> [Text]
As it does so, a general election in neighbouring Georgia could damage the
standing of its president Eduard Shevardnadze, the one acknowledged statesman
of the region. And all the while, almost certainly, Russian bombs and shells
will be raining down a few dozen miles away on the wretched people of
Chechnya. The Caucasus has always been an unstable and dangerous place –
but
rarely has it looked as dangerous as now.
In all probability, there is no connection between Moscow's savage
bludgeoning of Chechnya and an apparently random act of political
assassination in Armenia. But in the Caucasus, nothing is sure. It is a land
of passion and treachery, of ancient feuds and ancient memories, where
poverty and violence are endemic, where as many as 50 distinct ethnic, racial
and religious groups live in a territory no larger than the British Isles,
and where chain reactions of instability can lead in almost any direction. In
its time it has been fought over by Greeks, Turks and Persians. Distant
European powers such as Britain have meddled there. But one giant shadow
still hangs over the Caucasus. Its name is Russia.
Until 1991, the region belonged to the Soviet Union. Before that, for a
century or more, its component republics and statelets had been part of the
Russian Empire. The collapse of Communism brought independence to Georgia,
Armenia and Azerbaijan, but the bits that previously were in Soviet Russia
–
Chechnya, Dagestan, Ingushetia, North Ossetia and the rest – remained
within
the new Russia. In many respects ,however, the difference has been slight.
The Romanovs are long gone, and Russia is weakened and half-bankrupt. But the
mentality behind Tsar Nicholas I's remark 150 years ago still holds true:
"Where the Russian flag has been hoisted, it can never be lowered." Now as
then, Moscow regards the Caucasus as its backyard, within its sphere of
influence, where it may meddle as it pleases. Eight years on, the Kremlin has
barely come to terms with the reality of three independent states in
Transcaucasia. And, as two Chechen wars within five years prove, woe betide
the territory within Russian borders which seeks to break free.
And so a pattern begins to emerge, and chain reactions become easier to
discern. The onslaught against Chechnya was brought about not only by the
bombs allegedly planted in Russian cities by Chechen terrorists – but
also by
what Moscow saw as an attempt by Muslim insurgents in Chechnya to invade
neighbouring Dagestan and set up a fundamentalist Islamic republic on
Russia's southern edge. As a result of the onslaught, however, 180,000
Chechen refugees have fled westward, throwing tiny Ingushetia into turmoil.
The shockwaves spread southward, too, into Georgia, sympathetic to Chechnya
and sharing a short and mountainous border with it. Whether Georgia is
offering sanctuary to Chechen guerrillas is unknown. Were it to do so, it
would assuredly incur Moscow's darkest fury. Between Russia and Georgia there
is already no love lost. With good reason, Georgia suspects Moscow of having
sought to weaken its statehood by backing the separatist movements in the
Georgian provinces of Abkhazia and South Ossetia. Russia, meanwhile, is
driven by personal anger as well as geopolitical ambition.

> [Given problem A] Reproduce the stretch of the listing from the line containing "You are a computer-use agent. Image" through the line containing "click(310, 202)", including both of those lines and leaving out the pictures.
The listing has no connection to the text above it.

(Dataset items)
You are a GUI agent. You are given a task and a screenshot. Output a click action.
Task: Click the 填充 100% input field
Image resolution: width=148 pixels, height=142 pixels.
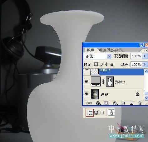coord(136,65)
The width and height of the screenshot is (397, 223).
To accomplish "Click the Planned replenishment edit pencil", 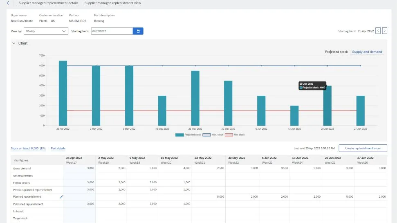I will (62, 197).
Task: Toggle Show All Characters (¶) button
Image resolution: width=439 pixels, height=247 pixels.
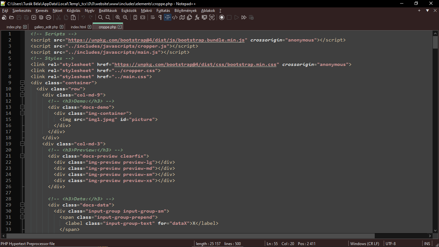Action: pyautogui.click(x=160, y=17)
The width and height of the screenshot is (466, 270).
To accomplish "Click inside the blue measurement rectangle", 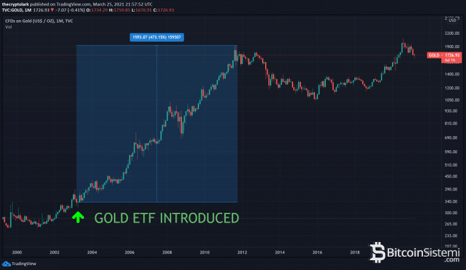I will click(121, 122).
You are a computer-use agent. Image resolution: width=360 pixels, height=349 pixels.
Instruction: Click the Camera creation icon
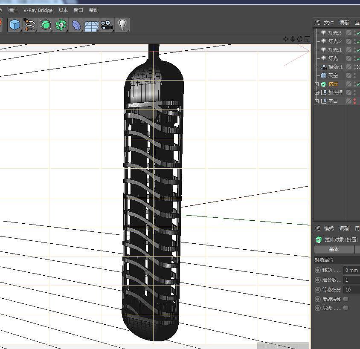tap(107, 25)
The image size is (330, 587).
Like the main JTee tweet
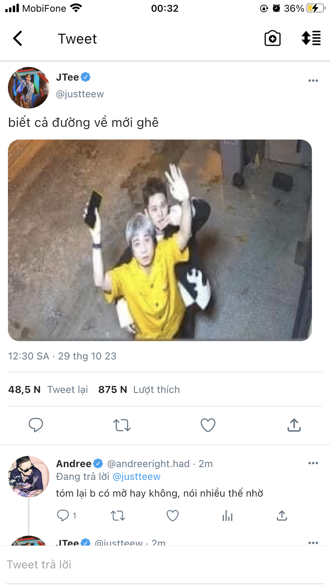208,425
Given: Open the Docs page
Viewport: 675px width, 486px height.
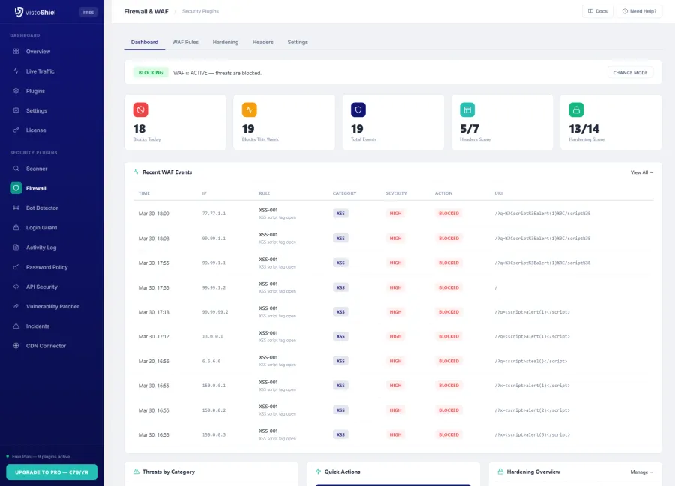Looking at the screenshot, I should coord(598,11).
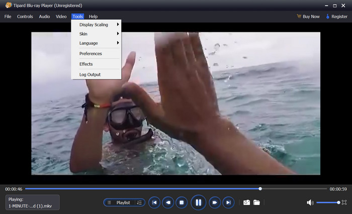Mute the audio with speaker icon
352x214 pixels.
click(310, 202)

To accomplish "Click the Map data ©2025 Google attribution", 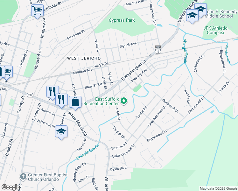I will pos(218,188).
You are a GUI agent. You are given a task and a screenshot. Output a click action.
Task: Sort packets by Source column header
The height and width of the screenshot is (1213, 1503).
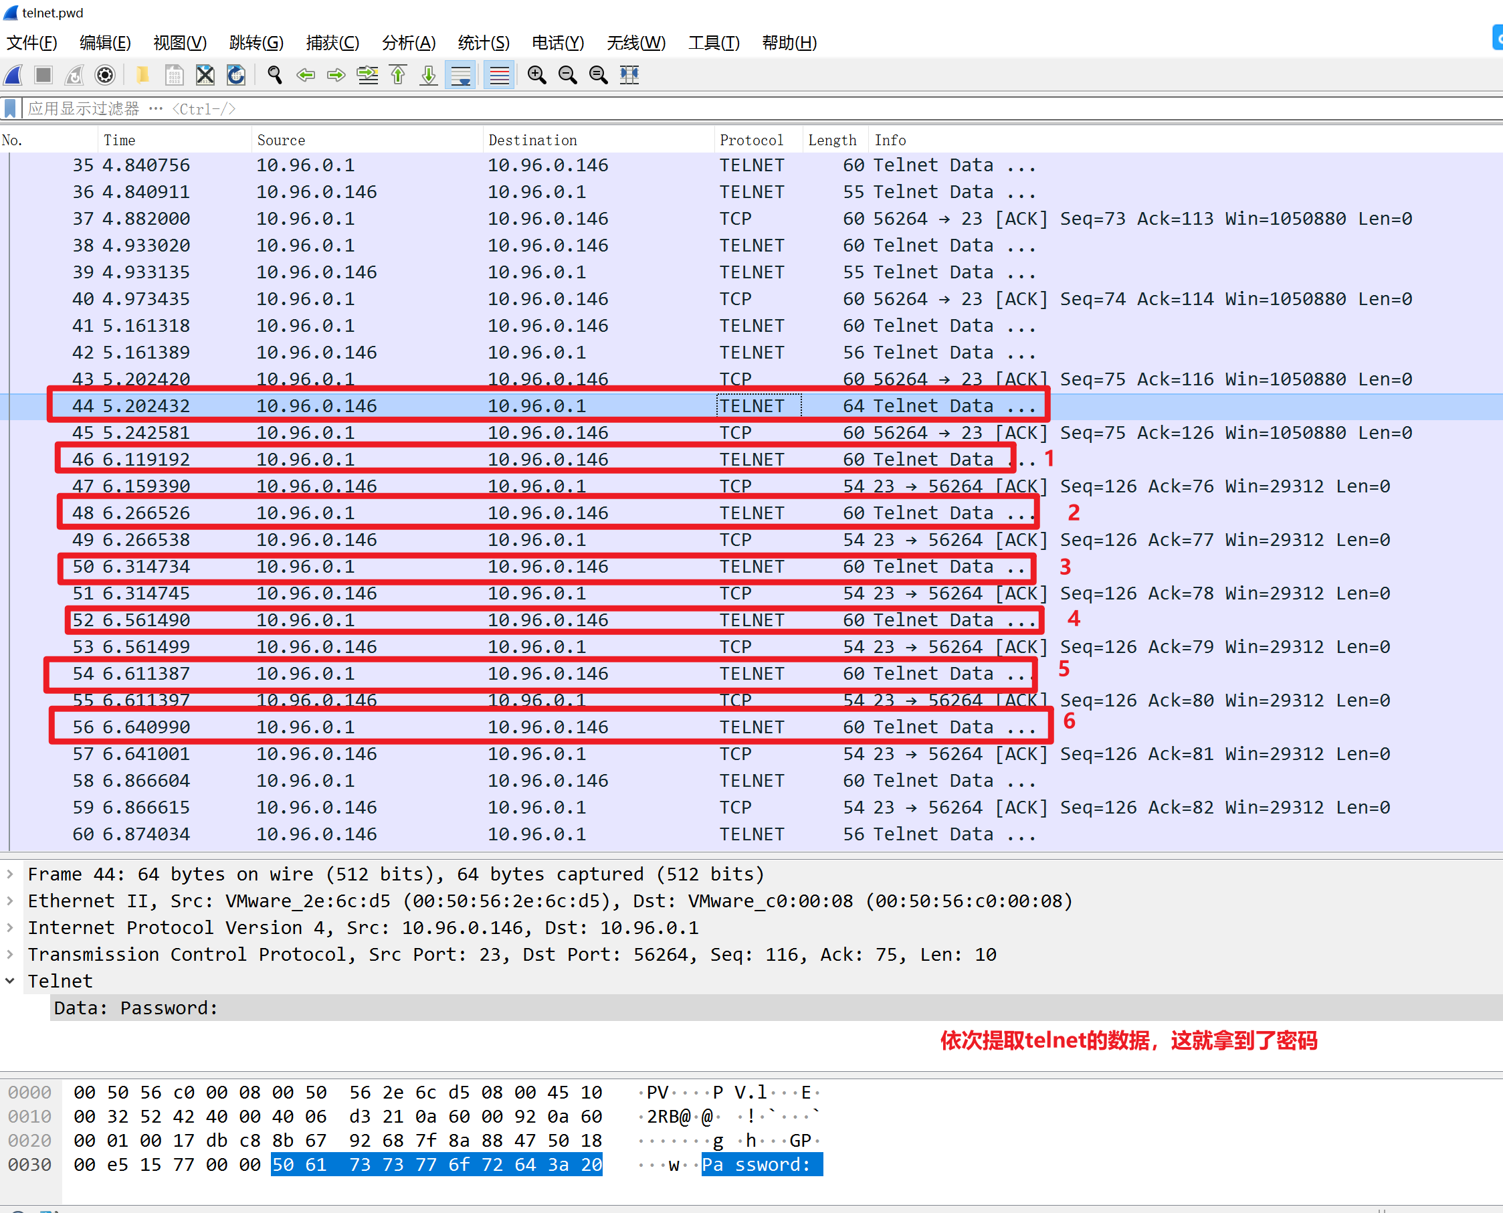281,140
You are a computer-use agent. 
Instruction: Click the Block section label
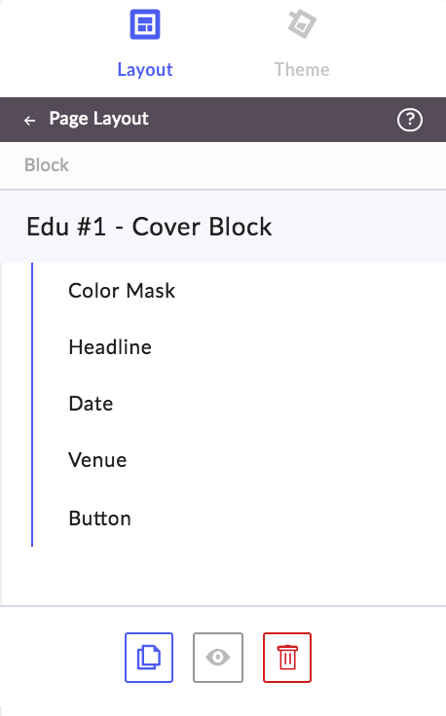point(47,164)
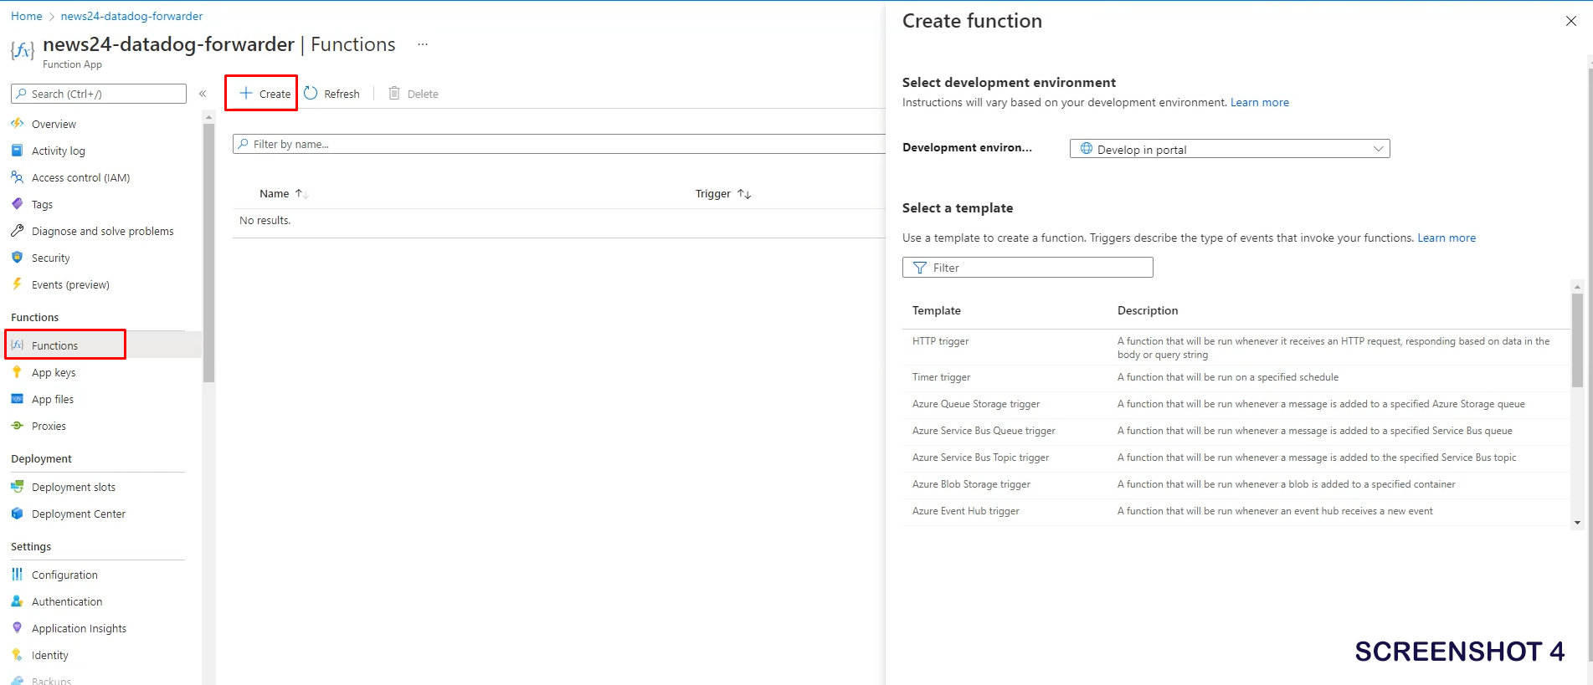Open the Development environment dropdown
The image size is (1593, 685).
(1229, 149)
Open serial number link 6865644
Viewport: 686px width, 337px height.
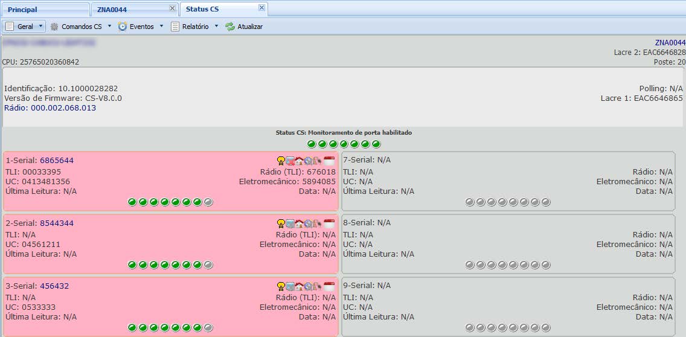[57, 161]
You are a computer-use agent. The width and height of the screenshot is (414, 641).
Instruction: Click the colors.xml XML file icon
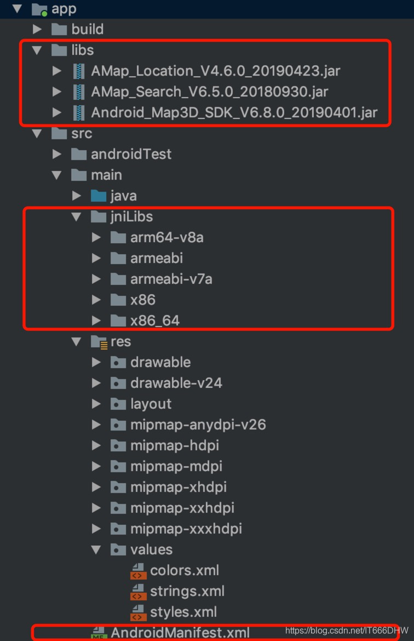pyautogui.click(x=139, y=570)
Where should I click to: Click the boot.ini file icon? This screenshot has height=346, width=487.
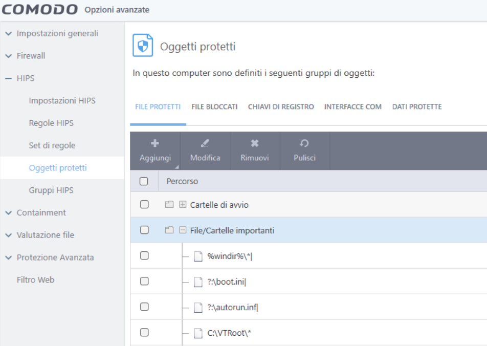(198, 282)
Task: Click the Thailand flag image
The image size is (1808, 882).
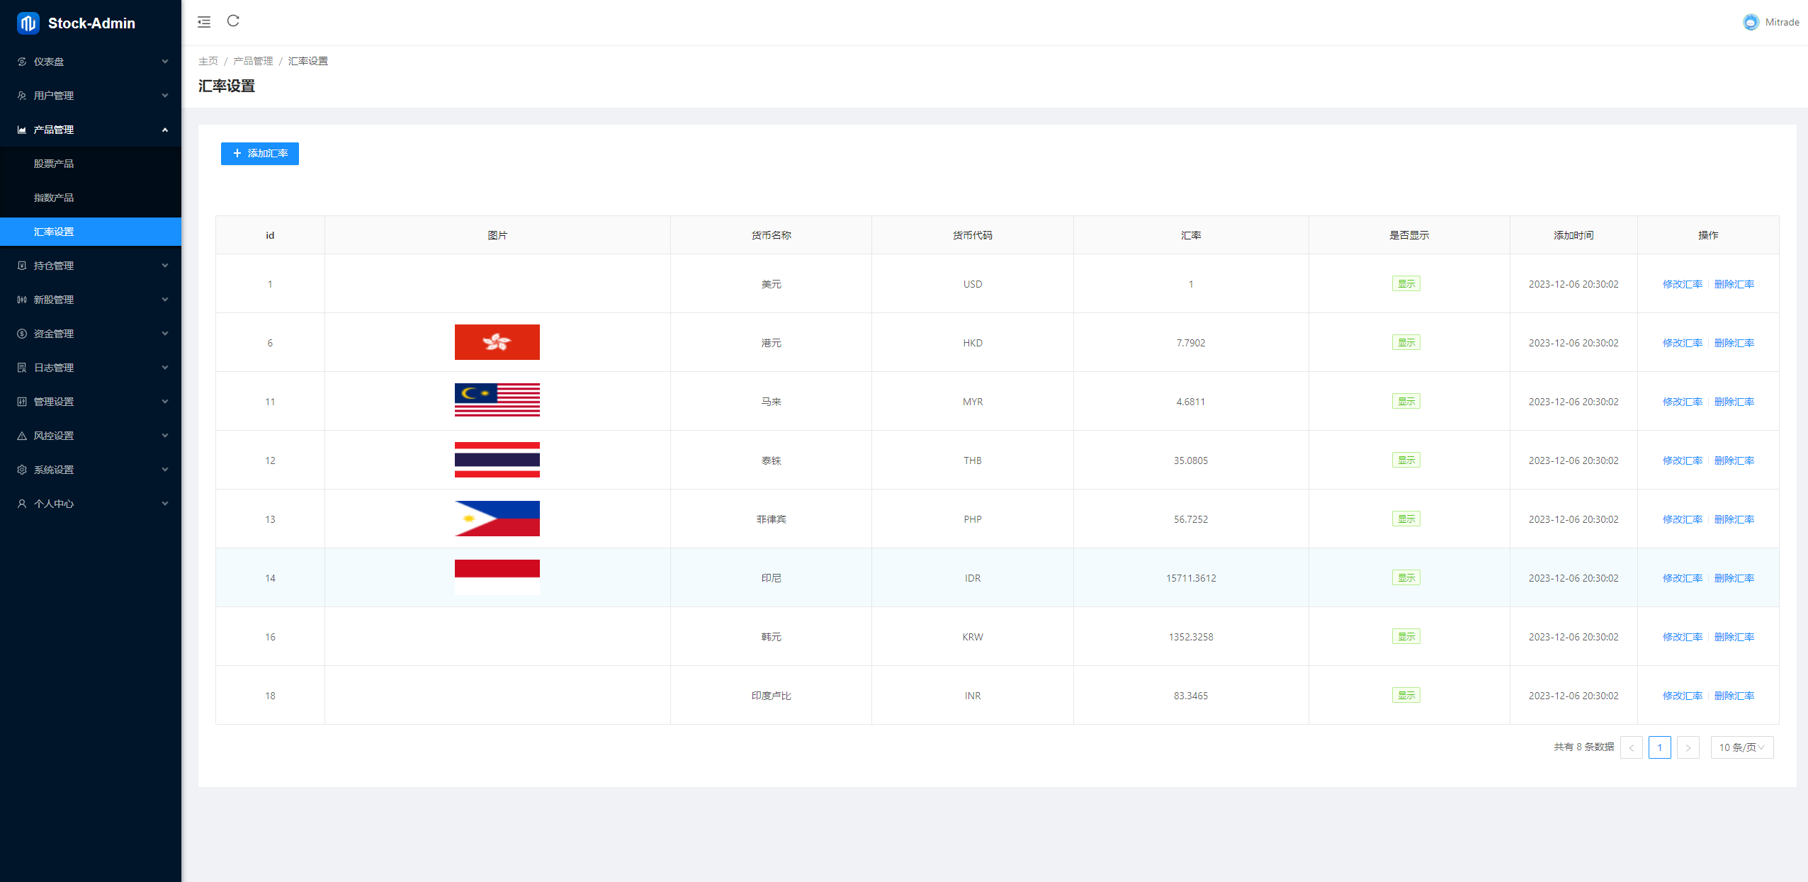Action: [x=497, y=460]
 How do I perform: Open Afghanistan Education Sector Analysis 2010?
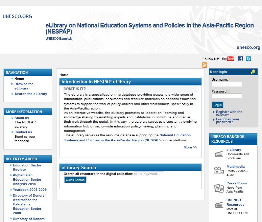pyautogui.click(x=27, y=180)
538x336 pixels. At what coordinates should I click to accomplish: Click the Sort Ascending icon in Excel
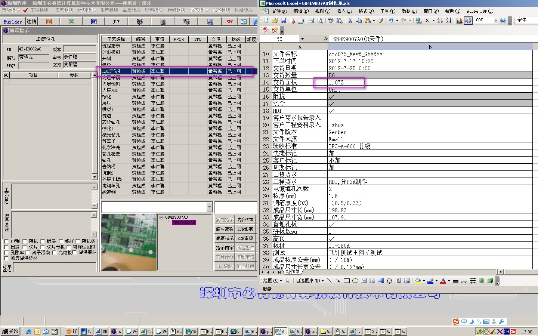(440, 21)
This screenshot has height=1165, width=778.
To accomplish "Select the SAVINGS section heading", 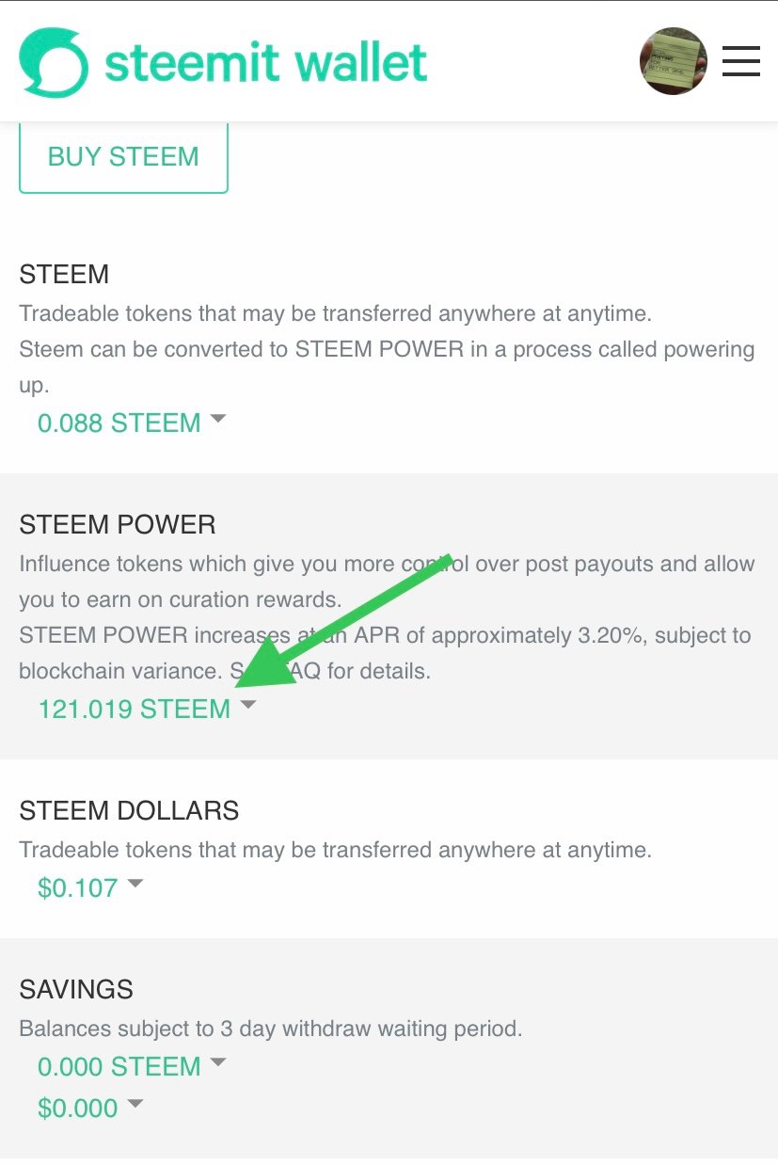I will pyautogui.click(x=76, y=989).
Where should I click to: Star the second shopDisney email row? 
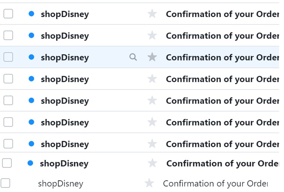click(x=152, y=35)
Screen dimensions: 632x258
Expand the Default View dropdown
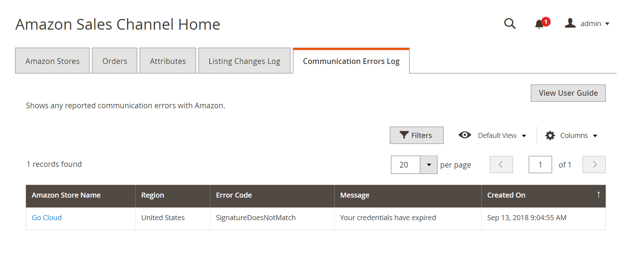pos(524,136)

> [Given problem B]
Answer these questions from the text on the Caucasus:
(i) Until what year did the region belong to the Soviet Union?
(ii) How many Chechen refugees have fled westward?
(iii) In which Georgian provinces does Georgia suspect Moscow of backing separatist movements?

> [Complete answer A]
You are a computer-use agent. Image resolution: width=360 pixels, height=349 pixels.
Instruction: Click the Camera creation icon
tap(107, 25)
The image size is (330, 587).
Like the main JTee tweet
208,425
Given: Open the Docs page
Viewport: 675px width, 486px height.
Looking at the screenshot, I should coord(598,11).
Mute the audio with speaker icon
352x214 pixels.
click(310, 202)

> [Complete answer B]
(i) 1991
(ii) 180,000
(iii) Abkhazia and South Ossetia